KEADILAN – Seperti diprediksi ahli, Majelis Hakim Pengadilan Negeri (PN) Jakarta Selatan akhirnya menolak permohonan gugatan praperadilan yang diajukan Nadiem Makarim, mantan Menteri Pendidikan, Kebudayaan, Riset, dan Teknologi (Mendikbudristek) yang terseret kasus korupsi Chromebook. Ini artinya tindakan jaksa penyidik pada Jaksa Agung Muda Pidana Khusus (Jampidsus) dalam menetapkan Nadiem sebagai tersangka sudah sah dan sesuai prosedur. Putusan praperadilan itu dibacakan Hakim Tunggal I Ketut Darpawan di ruang sidang utama Pengadilan Negeri Jakarta Selatan (PN Jaksel), Selasa (13/10/2025).
Dalam amar putusannya, Darpawan menilai penetapan tersangka Nadiem Makarim oleh penyidik Kejaksaan Agung (Kejagung) telah sesuai dengan prosedur dan sah menurut hukum yang berlaku. Artinya status tersangka Nadiem tetap sah dan tidak digugurkan.
Dalam sidang praperadilan itu, keluarga Nadiem hadir memberikan dukungan. Terpantau keluarga yang hadir antara lain ayah dan ibu Nadiem, Nono Anwar Makarim dan Atika Algadri, sera istri Nadiem, Franka Franklindan. Selain itu, tampak juga sejumlah tokoh hadir, di antaranya aktris Jajang C. Noer dan Christine Hakim.
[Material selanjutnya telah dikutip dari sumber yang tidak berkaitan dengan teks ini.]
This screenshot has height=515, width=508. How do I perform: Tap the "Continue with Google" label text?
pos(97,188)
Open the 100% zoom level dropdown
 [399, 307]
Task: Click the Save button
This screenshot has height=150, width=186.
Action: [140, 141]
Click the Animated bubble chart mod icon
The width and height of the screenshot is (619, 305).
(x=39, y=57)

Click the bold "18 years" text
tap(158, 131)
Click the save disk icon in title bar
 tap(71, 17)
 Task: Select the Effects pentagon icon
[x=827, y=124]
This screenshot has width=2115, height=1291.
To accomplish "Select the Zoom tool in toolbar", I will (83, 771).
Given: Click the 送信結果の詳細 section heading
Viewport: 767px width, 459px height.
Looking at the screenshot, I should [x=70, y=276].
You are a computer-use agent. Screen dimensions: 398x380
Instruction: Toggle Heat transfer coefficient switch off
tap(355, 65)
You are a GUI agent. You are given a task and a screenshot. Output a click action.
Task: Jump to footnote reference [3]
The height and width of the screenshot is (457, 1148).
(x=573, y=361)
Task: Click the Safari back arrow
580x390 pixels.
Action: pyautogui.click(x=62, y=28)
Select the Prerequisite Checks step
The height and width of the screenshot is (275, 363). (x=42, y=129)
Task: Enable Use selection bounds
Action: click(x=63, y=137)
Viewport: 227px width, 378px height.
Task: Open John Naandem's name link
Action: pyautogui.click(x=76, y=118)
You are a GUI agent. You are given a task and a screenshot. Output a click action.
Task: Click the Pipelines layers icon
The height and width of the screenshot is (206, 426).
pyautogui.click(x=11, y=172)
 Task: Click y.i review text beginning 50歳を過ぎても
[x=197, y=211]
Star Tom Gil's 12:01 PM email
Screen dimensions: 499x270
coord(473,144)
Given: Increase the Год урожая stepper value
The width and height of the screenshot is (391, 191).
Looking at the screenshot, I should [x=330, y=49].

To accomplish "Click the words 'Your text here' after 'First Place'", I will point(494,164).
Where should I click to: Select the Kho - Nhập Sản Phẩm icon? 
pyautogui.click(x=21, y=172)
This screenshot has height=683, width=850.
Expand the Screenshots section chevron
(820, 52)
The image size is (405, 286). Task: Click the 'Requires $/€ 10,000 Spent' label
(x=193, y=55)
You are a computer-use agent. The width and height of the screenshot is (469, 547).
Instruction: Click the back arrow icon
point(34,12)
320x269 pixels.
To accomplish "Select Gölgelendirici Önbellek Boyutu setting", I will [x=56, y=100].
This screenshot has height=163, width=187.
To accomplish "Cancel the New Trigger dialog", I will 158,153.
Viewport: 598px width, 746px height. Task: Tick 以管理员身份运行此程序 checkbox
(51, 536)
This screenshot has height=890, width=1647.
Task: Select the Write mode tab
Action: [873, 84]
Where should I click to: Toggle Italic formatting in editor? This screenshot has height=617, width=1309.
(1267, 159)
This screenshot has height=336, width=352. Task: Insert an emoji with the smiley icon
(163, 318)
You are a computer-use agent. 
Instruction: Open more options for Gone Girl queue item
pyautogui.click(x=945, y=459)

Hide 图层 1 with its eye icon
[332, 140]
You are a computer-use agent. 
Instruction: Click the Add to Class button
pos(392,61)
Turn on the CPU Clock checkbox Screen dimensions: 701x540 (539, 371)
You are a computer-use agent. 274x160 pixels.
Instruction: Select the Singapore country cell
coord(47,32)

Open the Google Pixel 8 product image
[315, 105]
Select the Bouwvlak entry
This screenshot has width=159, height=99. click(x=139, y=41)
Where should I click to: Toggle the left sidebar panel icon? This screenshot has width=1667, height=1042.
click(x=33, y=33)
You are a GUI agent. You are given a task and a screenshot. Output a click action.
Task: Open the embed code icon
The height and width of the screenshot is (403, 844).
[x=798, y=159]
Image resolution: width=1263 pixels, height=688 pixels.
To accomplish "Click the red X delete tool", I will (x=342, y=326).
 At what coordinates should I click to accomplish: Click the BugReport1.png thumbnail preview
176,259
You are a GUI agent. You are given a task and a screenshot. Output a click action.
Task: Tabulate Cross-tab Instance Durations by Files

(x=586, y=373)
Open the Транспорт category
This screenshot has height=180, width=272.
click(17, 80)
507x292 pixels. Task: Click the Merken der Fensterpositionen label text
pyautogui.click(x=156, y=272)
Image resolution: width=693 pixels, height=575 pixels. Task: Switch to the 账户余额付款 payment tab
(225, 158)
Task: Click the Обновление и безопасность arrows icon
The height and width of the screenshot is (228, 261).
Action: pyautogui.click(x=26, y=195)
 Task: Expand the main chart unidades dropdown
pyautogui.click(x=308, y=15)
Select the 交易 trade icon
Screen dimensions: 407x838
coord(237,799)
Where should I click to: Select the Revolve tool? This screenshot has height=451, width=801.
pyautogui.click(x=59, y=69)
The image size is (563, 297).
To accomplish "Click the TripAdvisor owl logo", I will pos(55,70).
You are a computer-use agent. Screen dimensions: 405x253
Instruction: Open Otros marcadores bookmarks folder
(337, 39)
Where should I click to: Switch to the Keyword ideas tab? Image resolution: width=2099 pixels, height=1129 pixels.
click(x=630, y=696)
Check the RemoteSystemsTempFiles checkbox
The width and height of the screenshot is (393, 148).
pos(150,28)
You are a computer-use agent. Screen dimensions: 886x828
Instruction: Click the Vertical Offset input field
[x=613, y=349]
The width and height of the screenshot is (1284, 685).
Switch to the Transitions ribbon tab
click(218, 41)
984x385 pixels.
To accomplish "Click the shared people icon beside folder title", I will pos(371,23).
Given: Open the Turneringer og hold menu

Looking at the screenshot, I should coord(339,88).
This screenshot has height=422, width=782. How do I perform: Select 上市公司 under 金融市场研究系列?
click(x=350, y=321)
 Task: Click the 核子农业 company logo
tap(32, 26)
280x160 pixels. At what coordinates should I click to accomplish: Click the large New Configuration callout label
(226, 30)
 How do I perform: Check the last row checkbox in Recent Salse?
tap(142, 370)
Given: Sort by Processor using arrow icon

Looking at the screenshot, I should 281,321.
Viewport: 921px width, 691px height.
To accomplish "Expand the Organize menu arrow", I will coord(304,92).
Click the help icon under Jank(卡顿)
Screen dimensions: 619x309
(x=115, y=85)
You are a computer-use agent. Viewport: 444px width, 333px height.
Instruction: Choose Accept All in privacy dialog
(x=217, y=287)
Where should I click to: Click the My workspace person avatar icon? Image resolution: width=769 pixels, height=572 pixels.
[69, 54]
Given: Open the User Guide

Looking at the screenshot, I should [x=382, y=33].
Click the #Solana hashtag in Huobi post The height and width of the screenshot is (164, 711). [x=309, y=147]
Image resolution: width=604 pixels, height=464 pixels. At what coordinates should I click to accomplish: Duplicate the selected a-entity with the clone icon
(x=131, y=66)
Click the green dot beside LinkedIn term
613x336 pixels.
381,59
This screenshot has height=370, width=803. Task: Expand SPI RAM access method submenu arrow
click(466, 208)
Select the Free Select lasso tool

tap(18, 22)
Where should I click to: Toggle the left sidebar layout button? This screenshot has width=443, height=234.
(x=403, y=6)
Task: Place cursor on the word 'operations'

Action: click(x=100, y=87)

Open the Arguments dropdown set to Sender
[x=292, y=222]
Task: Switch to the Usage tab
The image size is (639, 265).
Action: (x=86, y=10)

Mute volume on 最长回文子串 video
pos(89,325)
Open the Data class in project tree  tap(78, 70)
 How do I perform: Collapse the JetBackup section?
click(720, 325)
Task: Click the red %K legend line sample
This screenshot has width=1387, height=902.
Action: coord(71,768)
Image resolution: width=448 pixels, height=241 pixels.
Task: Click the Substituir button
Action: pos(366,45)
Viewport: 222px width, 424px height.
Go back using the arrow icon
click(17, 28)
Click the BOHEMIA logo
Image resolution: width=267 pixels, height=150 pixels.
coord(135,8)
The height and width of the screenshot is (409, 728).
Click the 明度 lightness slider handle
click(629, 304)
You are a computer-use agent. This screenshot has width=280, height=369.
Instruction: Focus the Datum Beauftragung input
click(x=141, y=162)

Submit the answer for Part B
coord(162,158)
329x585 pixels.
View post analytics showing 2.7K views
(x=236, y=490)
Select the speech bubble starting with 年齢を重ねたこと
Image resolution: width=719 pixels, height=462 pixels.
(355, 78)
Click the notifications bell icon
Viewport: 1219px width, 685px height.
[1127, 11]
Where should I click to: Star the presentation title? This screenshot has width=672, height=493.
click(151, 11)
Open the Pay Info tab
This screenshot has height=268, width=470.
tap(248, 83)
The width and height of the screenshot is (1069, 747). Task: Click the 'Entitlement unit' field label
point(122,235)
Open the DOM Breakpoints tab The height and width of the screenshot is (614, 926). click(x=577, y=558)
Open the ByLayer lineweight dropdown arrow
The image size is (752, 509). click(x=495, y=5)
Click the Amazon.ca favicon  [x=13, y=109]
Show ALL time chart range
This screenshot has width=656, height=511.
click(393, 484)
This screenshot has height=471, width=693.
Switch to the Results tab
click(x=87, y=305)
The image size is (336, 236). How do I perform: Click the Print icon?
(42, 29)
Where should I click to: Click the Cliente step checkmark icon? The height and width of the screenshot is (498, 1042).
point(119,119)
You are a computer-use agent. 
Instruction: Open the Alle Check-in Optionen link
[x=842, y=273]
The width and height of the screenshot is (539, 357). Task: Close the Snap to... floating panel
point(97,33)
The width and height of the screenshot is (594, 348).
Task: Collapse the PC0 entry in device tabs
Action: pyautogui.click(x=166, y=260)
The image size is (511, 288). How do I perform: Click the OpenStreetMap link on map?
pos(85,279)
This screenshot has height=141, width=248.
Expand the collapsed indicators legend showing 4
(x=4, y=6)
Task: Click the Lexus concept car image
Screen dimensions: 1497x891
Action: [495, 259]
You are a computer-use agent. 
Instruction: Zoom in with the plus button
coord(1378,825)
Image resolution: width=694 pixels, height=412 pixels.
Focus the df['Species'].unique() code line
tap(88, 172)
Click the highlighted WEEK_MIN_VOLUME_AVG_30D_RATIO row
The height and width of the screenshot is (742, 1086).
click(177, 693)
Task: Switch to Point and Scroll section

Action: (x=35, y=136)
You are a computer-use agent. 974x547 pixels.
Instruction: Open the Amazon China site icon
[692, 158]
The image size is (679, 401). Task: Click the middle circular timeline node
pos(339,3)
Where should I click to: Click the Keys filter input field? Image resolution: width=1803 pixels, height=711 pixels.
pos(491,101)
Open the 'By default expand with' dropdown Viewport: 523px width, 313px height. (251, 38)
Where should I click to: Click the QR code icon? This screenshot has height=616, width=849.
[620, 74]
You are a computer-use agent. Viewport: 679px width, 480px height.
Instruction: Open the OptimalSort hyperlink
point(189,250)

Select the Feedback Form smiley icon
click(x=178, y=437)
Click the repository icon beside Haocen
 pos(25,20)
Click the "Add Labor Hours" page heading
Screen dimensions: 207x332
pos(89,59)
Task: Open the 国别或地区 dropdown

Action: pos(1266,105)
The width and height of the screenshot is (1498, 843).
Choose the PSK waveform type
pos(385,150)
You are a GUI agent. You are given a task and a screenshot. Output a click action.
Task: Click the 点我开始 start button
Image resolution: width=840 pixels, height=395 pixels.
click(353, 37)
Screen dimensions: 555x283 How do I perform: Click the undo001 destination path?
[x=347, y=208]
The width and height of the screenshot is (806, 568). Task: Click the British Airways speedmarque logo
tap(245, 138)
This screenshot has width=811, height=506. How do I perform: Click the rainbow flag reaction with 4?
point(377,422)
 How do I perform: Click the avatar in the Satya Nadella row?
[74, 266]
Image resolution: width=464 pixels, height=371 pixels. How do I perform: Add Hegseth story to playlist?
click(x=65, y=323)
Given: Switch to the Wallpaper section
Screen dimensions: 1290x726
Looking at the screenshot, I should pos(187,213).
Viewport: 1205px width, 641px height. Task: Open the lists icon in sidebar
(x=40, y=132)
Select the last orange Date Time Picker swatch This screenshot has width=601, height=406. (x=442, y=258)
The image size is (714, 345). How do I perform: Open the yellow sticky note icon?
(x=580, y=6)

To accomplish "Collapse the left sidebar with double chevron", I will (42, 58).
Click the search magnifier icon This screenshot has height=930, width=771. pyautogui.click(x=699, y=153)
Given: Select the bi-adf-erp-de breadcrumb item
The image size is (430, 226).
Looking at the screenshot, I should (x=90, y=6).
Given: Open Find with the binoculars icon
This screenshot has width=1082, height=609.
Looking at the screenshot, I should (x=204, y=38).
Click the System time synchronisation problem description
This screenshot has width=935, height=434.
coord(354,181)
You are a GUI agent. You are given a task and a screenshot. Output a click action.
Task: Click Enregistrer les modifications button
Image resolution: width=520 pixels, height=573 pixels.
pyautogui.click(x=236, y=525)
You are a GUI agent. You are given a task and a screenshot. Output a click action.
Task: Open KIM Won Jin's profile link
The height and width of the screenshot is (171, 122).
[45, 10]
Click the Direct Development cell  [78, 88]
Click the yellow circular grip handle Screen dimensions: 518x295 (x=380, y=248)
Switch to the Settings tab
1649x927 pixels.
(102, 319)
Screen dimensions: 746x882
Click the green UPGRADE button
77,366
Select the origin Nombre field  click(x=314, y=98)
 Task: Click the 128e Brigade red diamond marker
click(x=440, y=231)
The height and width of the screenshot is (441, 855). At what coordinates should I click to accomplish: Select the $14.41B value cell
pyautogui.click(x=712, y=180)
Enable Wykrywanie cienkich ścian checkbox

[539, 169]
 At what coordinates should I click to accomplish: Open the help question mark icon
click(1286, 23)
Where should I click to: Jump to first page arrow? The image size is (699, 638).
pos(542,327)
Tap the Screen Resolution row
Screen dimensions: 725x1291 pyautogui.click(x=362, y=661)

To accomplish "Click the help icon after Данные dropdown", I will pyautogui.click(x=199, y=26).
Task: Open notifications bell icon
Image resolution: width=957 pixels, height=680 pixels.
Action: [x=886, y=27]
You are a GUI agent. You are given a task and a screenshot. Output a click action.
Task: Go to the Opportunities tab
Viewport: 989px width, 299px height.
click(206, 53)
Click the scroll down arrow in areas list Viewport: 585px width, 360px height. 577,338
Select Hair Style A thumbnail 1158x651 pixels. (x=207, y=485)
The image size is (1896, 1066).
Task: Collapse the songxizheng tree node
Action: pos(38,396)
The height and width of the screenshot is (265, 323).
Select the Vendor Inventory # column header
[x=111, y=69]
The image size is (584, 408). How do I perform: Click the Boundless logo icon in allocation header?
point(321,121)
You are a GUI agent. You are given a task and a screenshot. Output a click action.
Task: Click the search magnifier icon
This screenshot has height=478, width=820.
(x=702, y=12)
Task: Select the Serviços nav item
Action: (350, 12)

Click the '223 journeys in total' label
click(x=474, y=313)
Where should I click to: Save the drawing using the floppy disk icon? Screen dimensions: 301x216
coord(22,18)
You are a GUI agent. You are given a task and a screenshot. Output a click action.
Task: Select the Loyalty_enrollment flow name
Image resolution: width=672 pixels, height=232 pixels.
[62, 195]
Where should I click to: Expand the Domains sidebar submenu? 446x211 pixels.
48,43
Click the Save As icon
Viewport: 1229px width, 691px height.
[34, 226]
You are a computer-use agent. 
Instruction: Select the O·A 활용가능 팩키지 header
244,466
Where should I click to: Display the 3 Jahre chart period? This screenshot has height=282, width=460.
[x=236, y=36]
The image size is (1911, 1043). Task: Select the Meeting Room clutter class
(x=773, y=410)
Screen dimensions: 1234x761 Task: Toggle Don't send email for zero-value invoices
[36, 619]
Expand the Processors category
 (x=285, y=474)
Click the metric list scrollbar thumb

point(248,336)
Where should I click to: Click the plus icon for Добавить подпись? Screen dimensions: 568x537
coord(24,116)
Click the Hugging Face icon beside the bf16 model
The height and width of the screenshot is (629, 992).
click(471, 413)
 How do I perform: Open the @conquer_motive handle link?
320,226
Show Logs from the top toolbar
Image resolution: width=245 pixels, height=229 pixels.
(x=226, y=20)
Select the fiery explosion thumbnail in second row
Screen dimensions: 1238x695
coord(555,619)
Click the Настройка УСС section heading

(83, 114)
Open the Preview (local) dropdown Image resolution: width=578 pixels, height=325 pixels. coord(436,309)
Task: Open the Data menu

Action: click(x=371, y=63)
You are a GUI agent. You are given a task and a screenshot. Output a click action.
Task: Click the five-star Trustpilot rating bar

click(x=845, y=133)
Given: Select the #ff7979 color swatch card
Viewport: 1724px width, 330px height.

Sebagaimana diketahui, pada 2 September lalu, Nadiem Makarim resmi ditetapkan sebagai tersangka kasus korupsi pengadaan laptop Chromebook yang menelan anggaran negara sebesar Rp9,3 triliun di Kementerian Pendidikan dan Kebudayaan, Riset, dan Teknologi (Kemendikbudristek) pada periode 2019-2022.
Nadiem telah dua kali diperiksa oleh penyidik Jaksa Agung Muda Bidang Tindak Pidana Khusus pada Senin (23/6/2025) dan Selasa (15/7/2025).
Dalam pemeriksaan itu, Kejagung mengusut keuntungan yang didapat Nadiem dalam dugaan korupsi pengadaan laptop Chromebook selama menjabat sebagai Mendikbudristek.
Nadiem merupakan tersangka kelima dalam kasus ini. Sebelumnya, sudah ada 4 tersangka yang lebih dulu ditetapkan oleh Kejagung. Satu tersangka, Staf Khusus Nadiem yakni Juris Tan melarikan diri ke Australia.